An update of a different sort
I see down in a comment thread that some questions have been raised about my (and my friends') opposition to Alberto Gonzalez appointment as Attorney General and how Abu Ghraib factors into these considerations.
Hoping to explain, I quote one paragraph from Newsweek:
Hoping to explain, I quote one paragraph from Newsweek:
The story begins in the months after September 11, when a small band of conservative lawyers within the Bush administration staked out a forward-leaning legal position. The attacks by Al Qaeda on the World Trade Center and the Pentagon, these lawyers said, had plunged the country into a new kind of war.

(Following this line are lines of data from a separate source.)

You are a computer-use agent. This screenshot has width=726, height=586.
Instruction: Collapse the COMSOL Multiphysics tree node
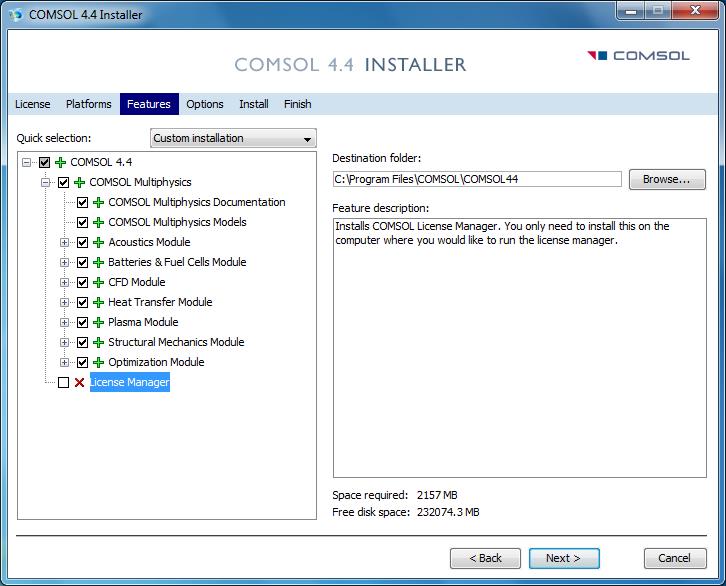45,182
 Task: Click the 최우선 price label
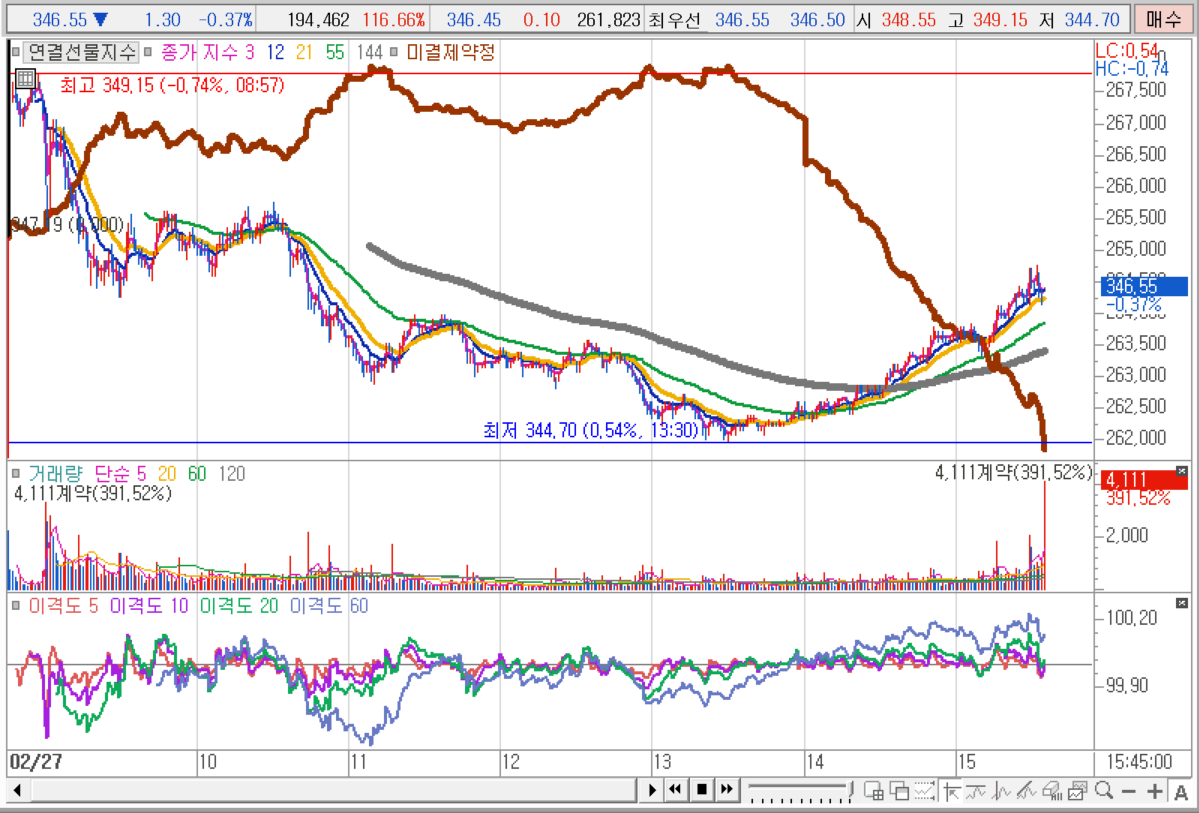click(678, 20)
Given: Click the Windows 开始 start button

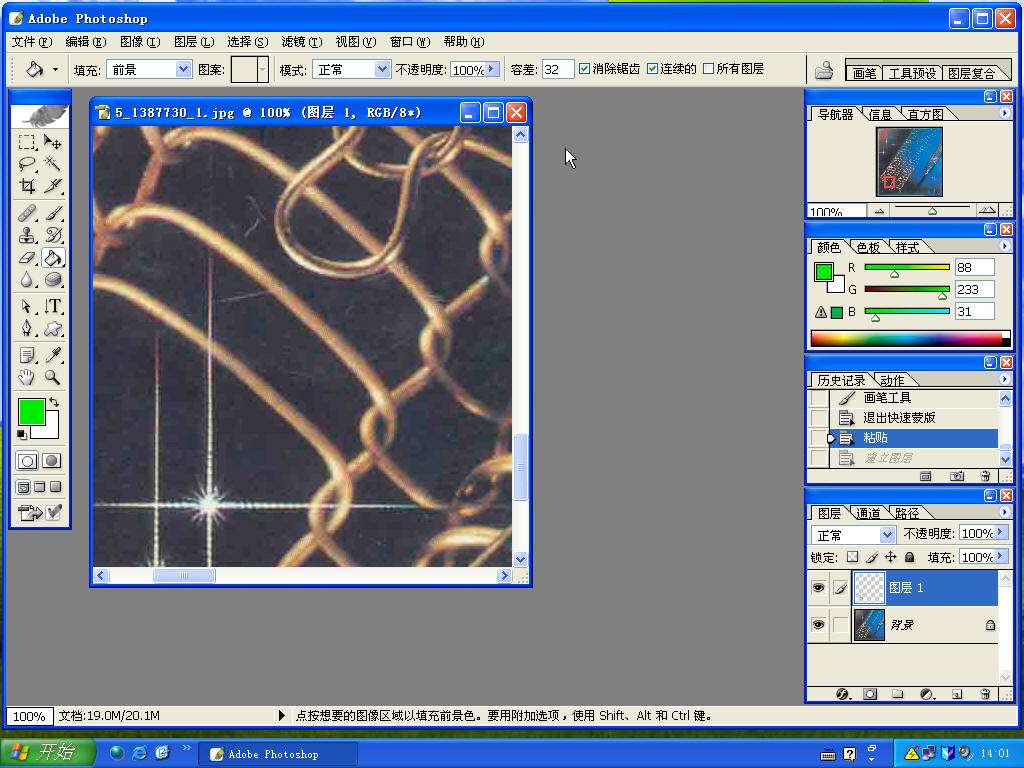Looking at the screenshot, I should [x=48, y=753].
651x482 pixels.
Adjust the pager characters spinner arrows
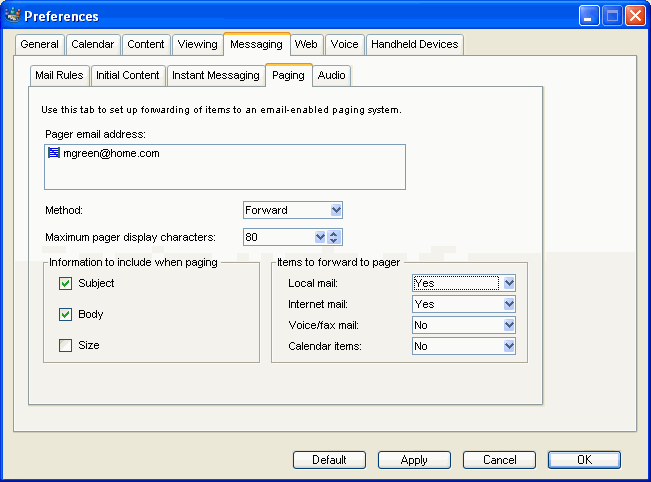tap(334, 237)
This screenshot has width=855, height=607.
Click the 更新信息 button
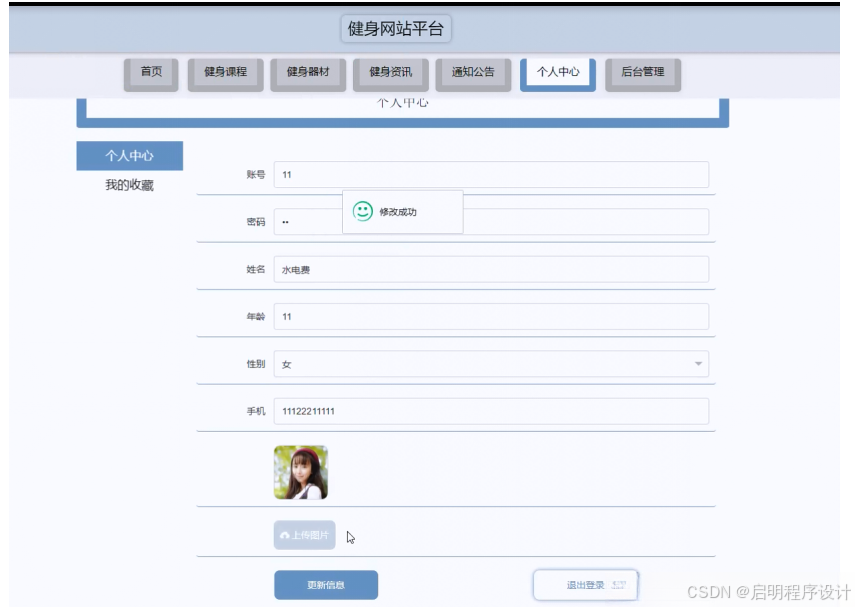[327, 585]
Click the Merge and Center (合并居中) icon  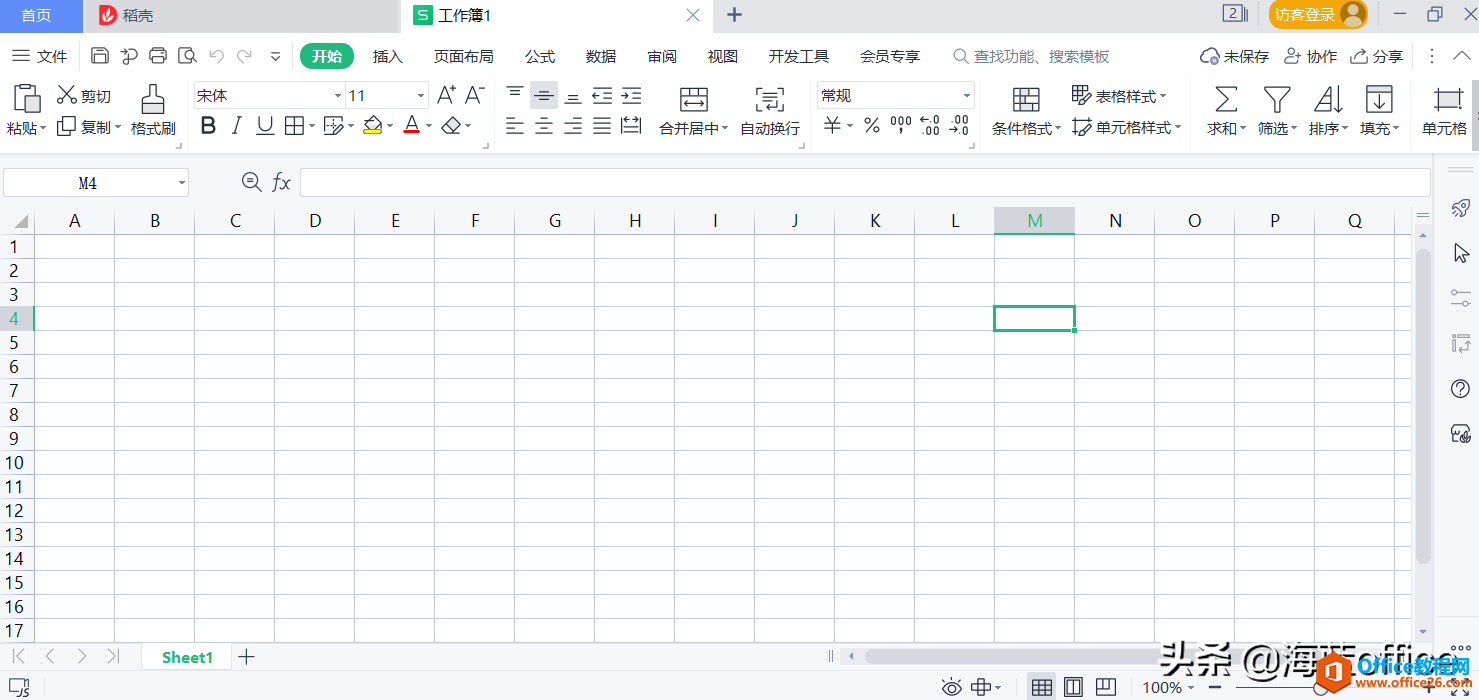[693, 100]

It was a conflict against a vast, outlaw, international enemy in which the rules of war, international treaties and even the Geneva Conventions did not apply. These positions were laid out in secret legal opinions drafted by lawyers from the Justice Department's Office of Legal Counsel, and then endorsed by the Department of Defense and ultimately by White House counsel Alberto Gonzales, according to copies of the opinions and other internal legal memos obtained by NEWSWEEK.And remember, kids, with Iraq's elections coming up, Israel-Palestine relations at a crucial juncture, rather obvious evidence of government funded propaganda, and a few econmic problems worth considering, social security is what must be overhauled and privatized now! Fun times, these.